The Pirates Will Always Win, Says UK ISP
TheEvilOverlord writes "The head of UK ISP TalkTalk, Charles Dunstone, has made the comment ahead of the communications minister's Digital Britain report that illegal downloading cannot be stopped. He said 'If you try speed humps or disconnections for peer-to-peer, people will simply either disguise their traffic or share the content another way. It is a game of Tom and Jerry and you will never catch the mouse. The mouse always wins in this battle and we need to be careful that politicians do not get talked into putting legislation in place that, in the end, ends up looking stupid.' Instead he advocates allowing users 'to get content easily and cheaply.'"
1) The websites would tend to load eight by eight. You would read the first one that loads up. There aren't that many people in the world who can read 20 websites at the same time AND do it quickly.
In fact with my suggestion at least the first few websites would load up quick rather than all 20 websites contending for bandwidth.
2) Uploading a video = 1 upload stream. Opening websites - 8 downloads. chatting = 1 voice stream. I don't see a problem there. It does not look like P2P.

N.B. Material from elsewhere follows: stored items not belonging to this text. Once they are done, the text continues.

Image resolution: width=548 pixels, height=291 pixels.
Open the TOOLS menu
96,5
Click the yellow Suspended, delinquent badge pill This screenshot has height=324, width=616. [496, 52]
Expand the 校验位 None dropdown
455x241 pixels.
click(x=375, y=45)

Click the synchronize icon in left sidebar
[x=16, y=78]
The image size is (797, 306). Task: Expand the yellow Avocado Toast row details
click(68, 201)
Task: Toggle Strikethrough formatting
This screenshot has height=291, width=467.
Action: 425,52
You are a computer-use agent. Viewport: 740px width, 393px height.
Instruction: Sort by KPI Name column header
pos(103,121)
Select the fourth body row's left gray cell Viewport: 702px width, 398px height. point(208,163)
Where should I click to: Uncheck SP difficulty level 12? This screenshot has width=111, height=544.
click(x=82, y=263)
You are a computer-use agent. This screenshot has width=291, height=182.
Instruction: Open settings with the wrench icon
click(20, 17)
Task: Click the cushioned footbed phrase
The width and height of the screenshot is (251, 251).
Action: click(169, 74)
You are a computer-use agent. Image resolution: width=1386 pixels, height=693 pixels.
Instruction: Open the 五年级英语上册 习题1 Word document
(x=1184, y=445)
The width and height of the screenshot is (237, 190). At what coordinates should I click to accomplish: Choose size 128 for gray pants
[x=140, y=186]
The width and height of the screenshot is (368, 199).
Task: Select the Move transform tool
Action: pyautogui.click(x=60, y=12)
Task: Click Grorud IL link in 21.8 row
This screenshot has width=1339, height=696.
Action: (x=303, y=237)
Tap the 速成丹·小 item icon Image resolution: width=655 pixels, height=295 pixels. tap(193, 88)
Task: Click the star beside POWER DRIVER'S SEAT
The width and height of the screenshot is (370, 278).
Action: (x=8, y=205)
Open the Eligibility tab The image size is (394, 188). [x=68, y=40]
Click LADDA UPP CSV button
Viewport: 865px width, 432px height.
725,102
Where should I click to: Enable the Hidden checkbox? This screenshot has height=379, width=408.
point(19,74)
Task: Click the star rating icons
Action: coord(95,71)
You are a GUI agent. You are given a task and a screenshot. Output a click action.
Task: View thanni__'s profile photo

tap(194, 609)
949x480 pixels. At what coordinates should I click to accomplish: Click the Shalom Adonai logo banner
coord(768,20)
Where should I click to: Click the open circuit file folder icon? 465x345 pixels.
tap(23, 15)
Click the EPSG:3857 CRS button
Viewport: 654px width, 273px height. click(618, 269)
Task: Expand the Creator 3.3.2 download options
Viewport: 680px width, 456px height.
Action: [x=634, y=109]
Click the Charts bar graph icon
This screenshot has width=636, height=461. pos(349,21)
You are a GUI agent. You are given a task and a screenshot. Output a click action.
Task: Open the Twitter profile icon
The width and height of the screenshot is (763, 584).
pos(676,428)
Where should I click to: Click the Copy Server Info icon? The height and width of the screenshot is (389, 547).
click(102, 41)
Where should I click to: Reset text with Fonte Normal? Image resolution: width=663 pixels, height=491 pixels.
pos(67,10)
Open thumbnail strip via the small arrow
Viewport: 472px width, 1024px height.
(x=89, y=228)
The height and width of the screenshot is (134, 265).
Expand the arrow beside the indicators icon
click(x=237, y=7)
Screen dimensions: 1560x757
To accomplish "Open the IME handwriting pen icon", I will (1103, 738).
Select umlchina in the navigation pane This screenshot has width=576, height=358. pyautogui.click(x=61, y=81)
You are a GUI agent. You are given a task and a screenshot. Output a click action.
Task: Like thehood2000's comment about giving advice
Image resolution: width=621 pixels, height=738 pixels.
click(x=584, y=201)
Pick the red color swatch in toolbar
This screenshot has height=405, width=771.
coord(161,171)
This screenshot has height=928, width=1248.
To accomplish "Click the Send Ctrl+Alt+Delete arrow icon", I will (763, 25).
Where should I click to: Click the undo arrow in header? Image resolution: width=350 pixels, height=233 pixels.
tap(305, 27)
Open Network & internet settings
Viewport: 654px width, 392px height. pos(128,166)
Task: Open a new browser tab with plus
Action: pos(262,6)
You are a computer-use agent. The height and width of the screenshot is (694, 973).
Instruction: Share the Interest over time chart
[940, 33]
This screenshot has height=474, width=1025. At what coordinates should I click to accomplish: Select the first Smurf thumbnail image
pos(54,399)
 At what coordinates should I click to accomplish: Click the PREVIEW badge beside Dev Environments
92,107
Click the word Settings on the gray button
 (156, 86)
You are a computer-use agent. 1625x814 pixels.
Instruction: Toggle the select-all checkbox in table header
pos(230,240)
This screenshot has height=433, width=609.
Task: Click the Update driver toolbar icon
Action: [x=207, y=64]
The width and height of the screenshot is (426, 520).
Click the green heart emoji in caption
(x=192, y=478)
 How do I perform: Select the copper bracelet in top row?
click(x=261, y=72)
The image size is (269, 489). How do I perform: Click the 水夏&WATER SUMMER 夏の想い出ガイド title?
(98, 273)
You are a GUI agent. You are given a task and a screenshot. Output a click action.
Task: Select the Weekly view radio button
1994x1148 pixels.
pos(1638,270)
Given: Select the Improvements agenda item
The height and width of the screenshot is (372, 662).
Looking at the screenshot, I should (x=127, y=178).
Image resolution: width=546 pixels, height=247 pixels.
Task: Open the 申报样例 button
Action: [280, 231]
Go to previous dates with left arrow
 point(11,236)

What does your dev server do? If it's a webserver for the public it will get squished down if there are many people downloading from it but that's supposed to happen - go figure out why yourself.
3) How do I define it? That's up to the ISP.
If you curb your P2P to a few kilo a second it stops being such a "big problem" right? At 5KB/sec it takes 11 days to transfer a 4.7GB DVD ISO. You may not consider that as "seriously clamp down on P2P" but I'm sure lots of P2P users will think otherwise.
If you are running an ftp server to share photos and video between _many_ concurrent people in a design shop, I'm sure the ISP can offer you a commercial package.
Otherwise 2 people downloading from your server at full speed and the rest getting throttled to crap till one of the two are done isn't such a big problem.
It hurts bittorrent since each connection will be transferring different pieces.